ALK Knock-In Reporter Reveals APE1 as a Negative Regulator of EML4-ALK Formation

Chromosomal rearrangements that lead to the formation of oncogenic gene fusions, such as EML4-ALK, are thought to arise from incorrect repair of double-strand breaks in DNA. However, the mechanisms and factors driving rearrangement formation remain poorly understood, and analysis of these processes is limited by detection methods that are labor-intensive, low-throughput, and not readily quantitative at single-cell resolution. Here, we developed a genetically encoded ALK reporter based on A549 lung adenocarcinoma cells, created by inserting an ALK-P2A-mCherry cassette into the endogenous ALK locus, so that induced EML4-ALK fusion activated mCherry fluorescence. Reporter activation yielded a readily quantifiable mCherry-positive subpopulation that could be measured and enriched by flow cytometry and correlated with EML4-ALK levels. Using this platform, we combined CRISPR-mediated rearrangement induction with knockdown of DNA repair factors using RNA interference.
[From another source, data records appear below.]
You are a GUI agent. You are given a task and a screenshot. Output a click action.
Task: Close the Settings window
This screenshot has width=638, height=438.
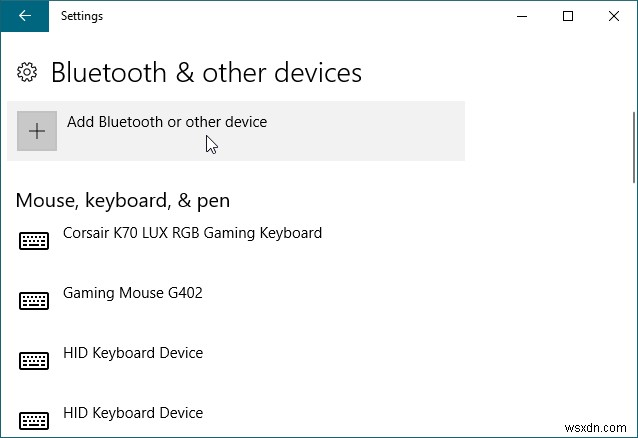[x=614, y=15]
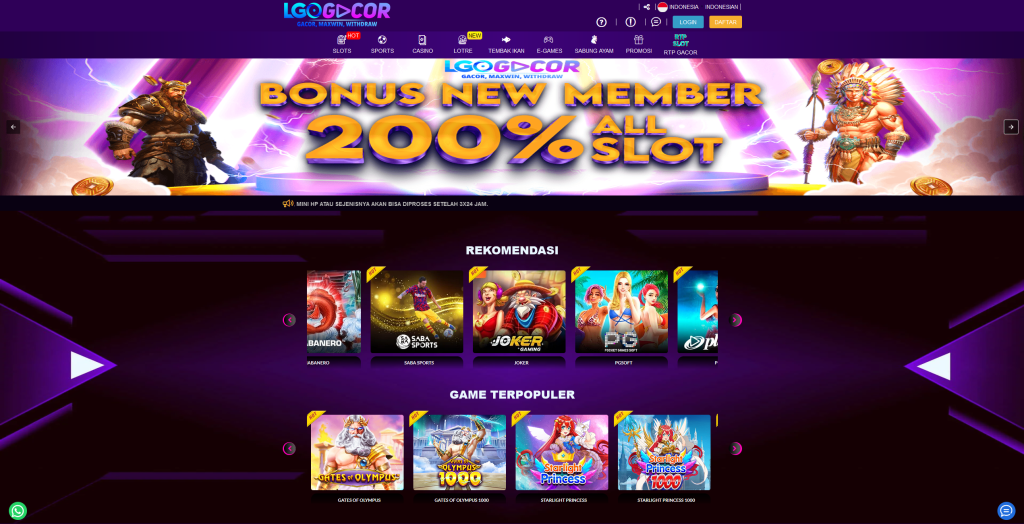Select Indonesia country flag selector
Screen dimensions: 1024x524
point(678,7)
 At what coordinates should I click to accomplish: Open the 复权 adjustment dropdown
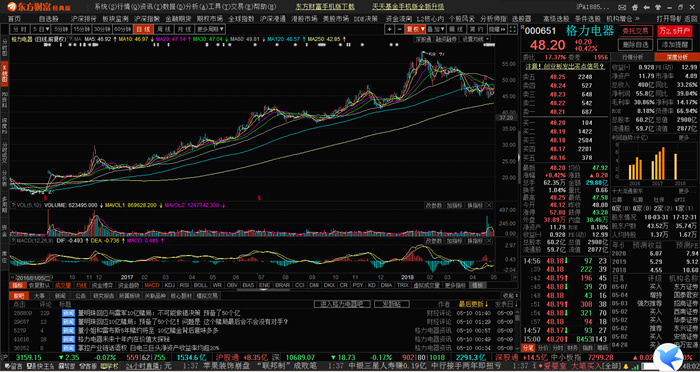(415, 29)
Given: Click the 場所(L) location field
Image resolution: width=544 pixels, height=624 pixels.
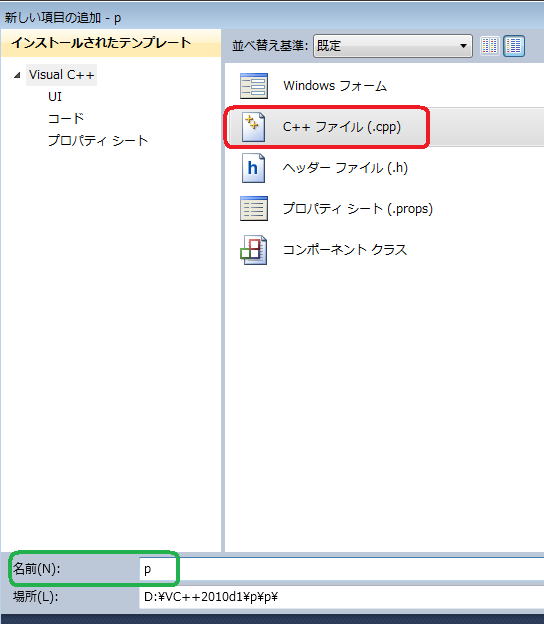Looking at the screenshot, I should point(341,597).
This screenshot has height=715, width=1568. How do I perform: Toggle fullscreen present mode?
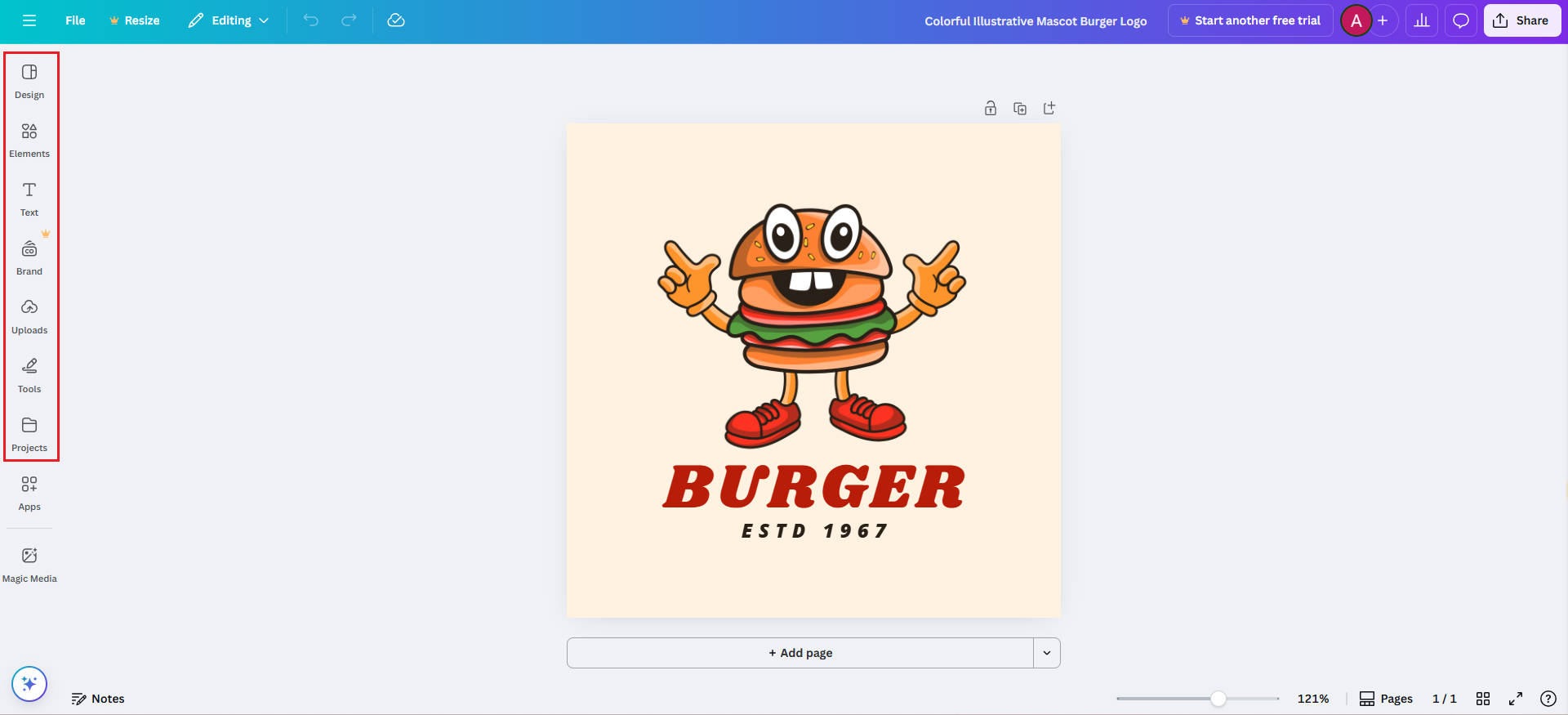coord(1516,699)
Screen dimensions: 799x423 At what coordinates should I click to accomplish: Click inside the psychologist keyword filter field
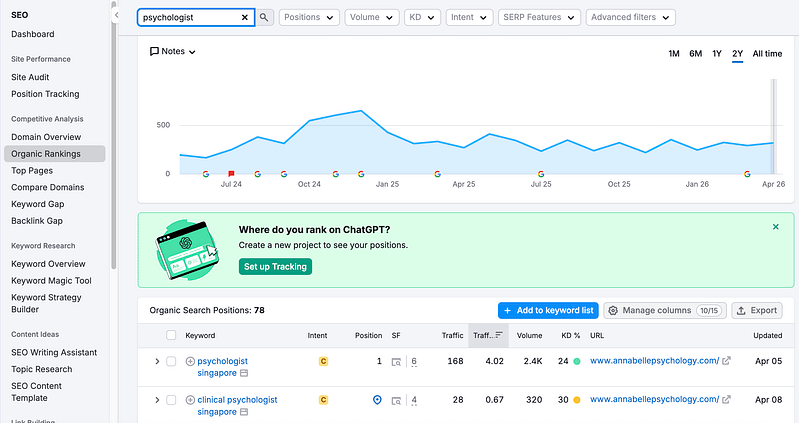(190, 18)
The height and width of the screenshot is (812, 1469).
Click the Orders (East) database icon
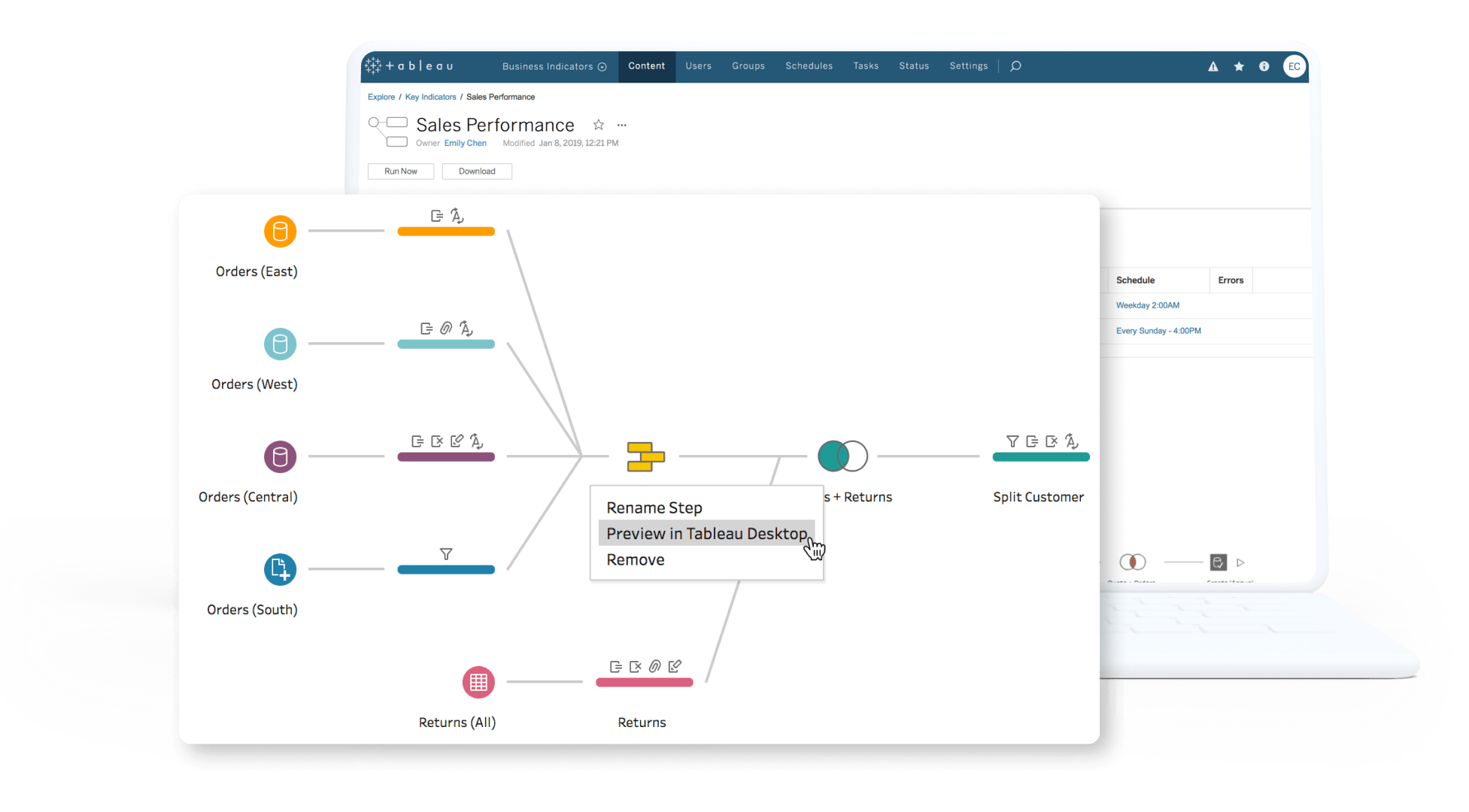click(278, 231)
Of the factors involved in base excision repair, homologous recombination-related pathways and canonical non-homologous end joining, knockdown of the APEX1 gene encoding apurinic endonuclease 1 (APE1) selectively increased EML4-ALK levels both in the reporter cell line and in parental A549 cells. Together, this work provides a sensitive, single-cell A549-based ALK reporter platform and a framework for future studies aimed at identifying cellular and environmental factors that modulate oncogenic EML4-ALK rearrangement formation.